A Bit of A Ramble About Learning And Process
I refuse to write the same story twice. I keep experimenting. I keep learning how to work. I’ve been at it pretty much 50 years, and I’m now beginning to learn how to do the job well.
Harlan Ellison
A while back, I’d written an opening scene but it just wasn’t working for me, or it was fine but I want more than fine. So I cocked my head and thought about it, thought out how I’d open and *why*. I thought about whose eyes I wanted the reader to see through and again *why*. So I scrapped the first opening, or rather, moved it back a bit and it totally freed everything (and my editor loved it so yay!). Sometimes, writing is like a puzzle, you have to put the edge pieces together but when they all look like sky, it takes a bit of cocking your head and patience as you work through it.
For me sometimes beginning a new book can be daunting, sometimes it’s the middle or the end that makes me insane. The last two projects I worked on were hard to start but once I hit a certain point, once I know my characters and where they need to journey to, things begin to ease in my head.
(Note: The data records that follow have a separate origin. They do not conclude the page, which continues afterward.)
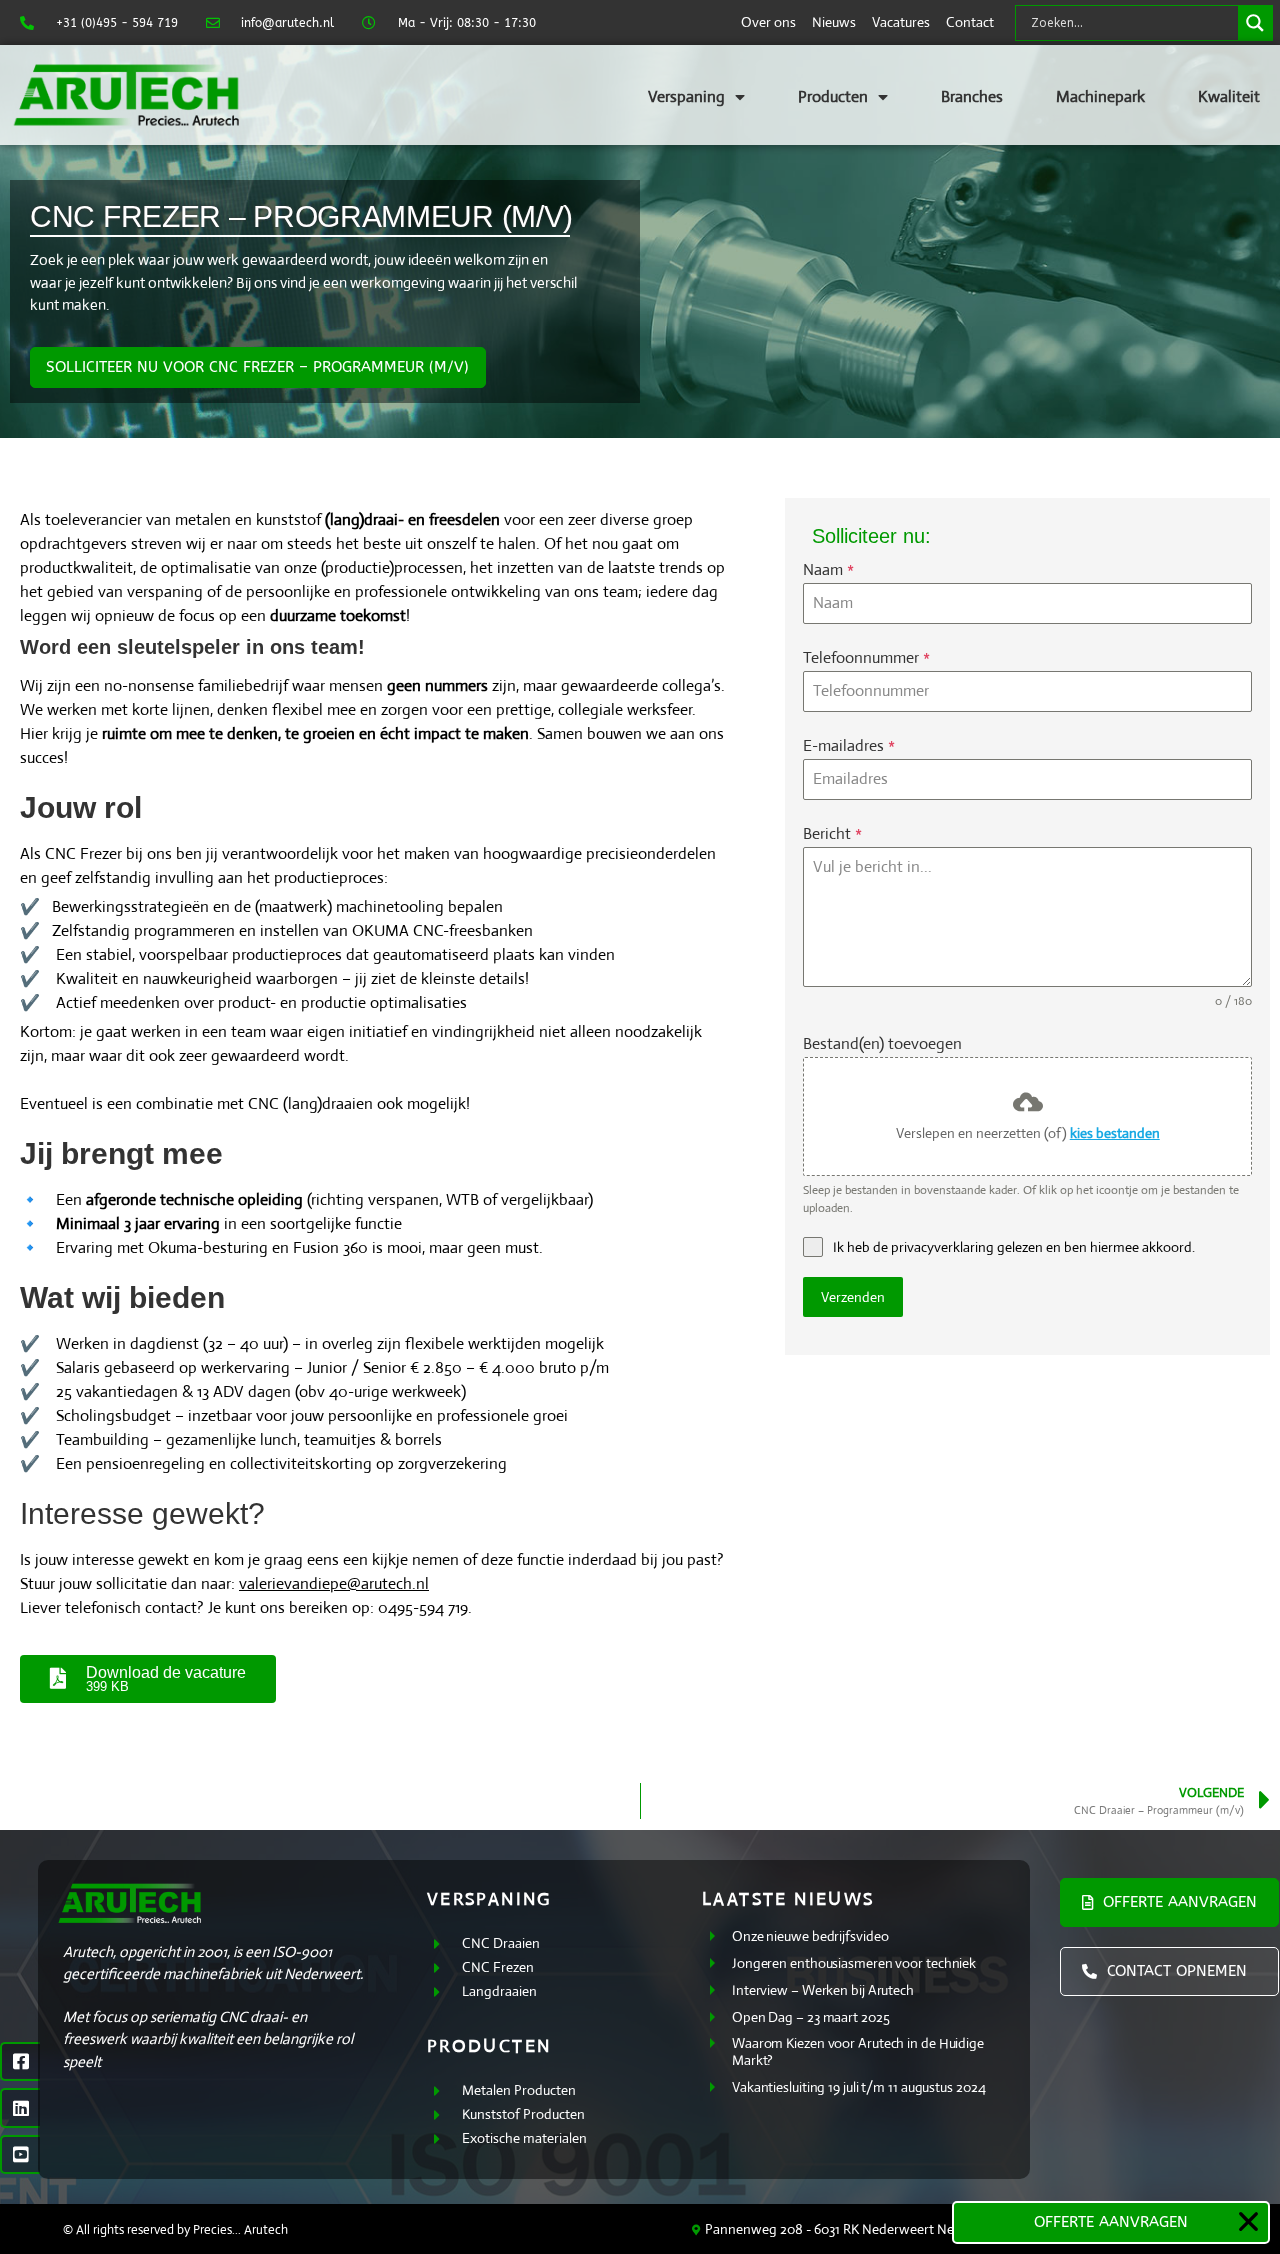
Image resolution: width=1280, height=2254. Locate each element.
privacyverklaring (942, 1247)
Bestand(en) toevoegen (882, 1043)
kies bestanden (1115, 1133)
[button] (1248, 2221)
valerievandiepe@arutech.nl (334, 1583)
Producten (833, 96)
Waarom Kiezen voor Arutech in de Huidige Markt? (858, 2051)
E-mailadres (849, 745)
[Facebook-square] (20, 2062)
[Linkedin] (20, 2108)
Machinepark (1100, 96)
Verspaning (686, 96)
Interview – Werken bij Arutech (823, 1990)
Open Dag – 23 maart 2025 (811, 2017)
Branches (972, 96)
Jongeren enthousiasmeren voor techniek (854, 1963)
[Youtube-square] (20, 2155)
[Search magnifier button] (1255, 23)
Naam (828, 569)
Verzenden (853, 1297)
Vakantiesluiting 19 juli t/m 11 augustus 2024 (859, 2087)
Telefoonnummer (866, 657)
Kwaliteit (1229, 96)
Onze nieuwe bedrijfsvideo (810, 1936)
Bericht (832, 833)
As with all other aspects of the narrative art, you will improve with practice, but practice will never make you perfect. Why should it? What fun would that be?
Stephen King
I don’t necessarily mean it becomes easy to write that journey, but what I mean is I know the map and feel confident about the waypoints if not the scenic markers of the route. There aren’t hard and fast rules. There are things that work for us, and heck, not even on every project. So for me, in the big picture is about being flexible while still being rigid about the foundation - as in, it is necessary to write to be a writer - how I go about the final product is something I’m still working on.
You sit down and you do it, and you do it, and you do it, until you have learned to do it.
Ursula K. LeGuin
…on writing
I remember thinking that at some point, it would get easier after I did it a few times. In some ways, it does. I know more now about how to heighten tension with a few sentences here and there. I know how to edit better, I know things that make me a better writer in a technical sense. But at the same time, the knowing means I feel more pressure to use all those tools to the best of my ability to write a book.
Each day I learn and grow. Each day I fail and succeed. Hopefully, the success will outweigh the failure. But in the end, it’s what I do, how I do it and that I continue forward.











December 5th, 2007 at 2:57 pm
What an excellent article, Lauren! How very reassuring to hear that I’m not the only one who is going through some of the same things you mentioned. THANK YOU!!!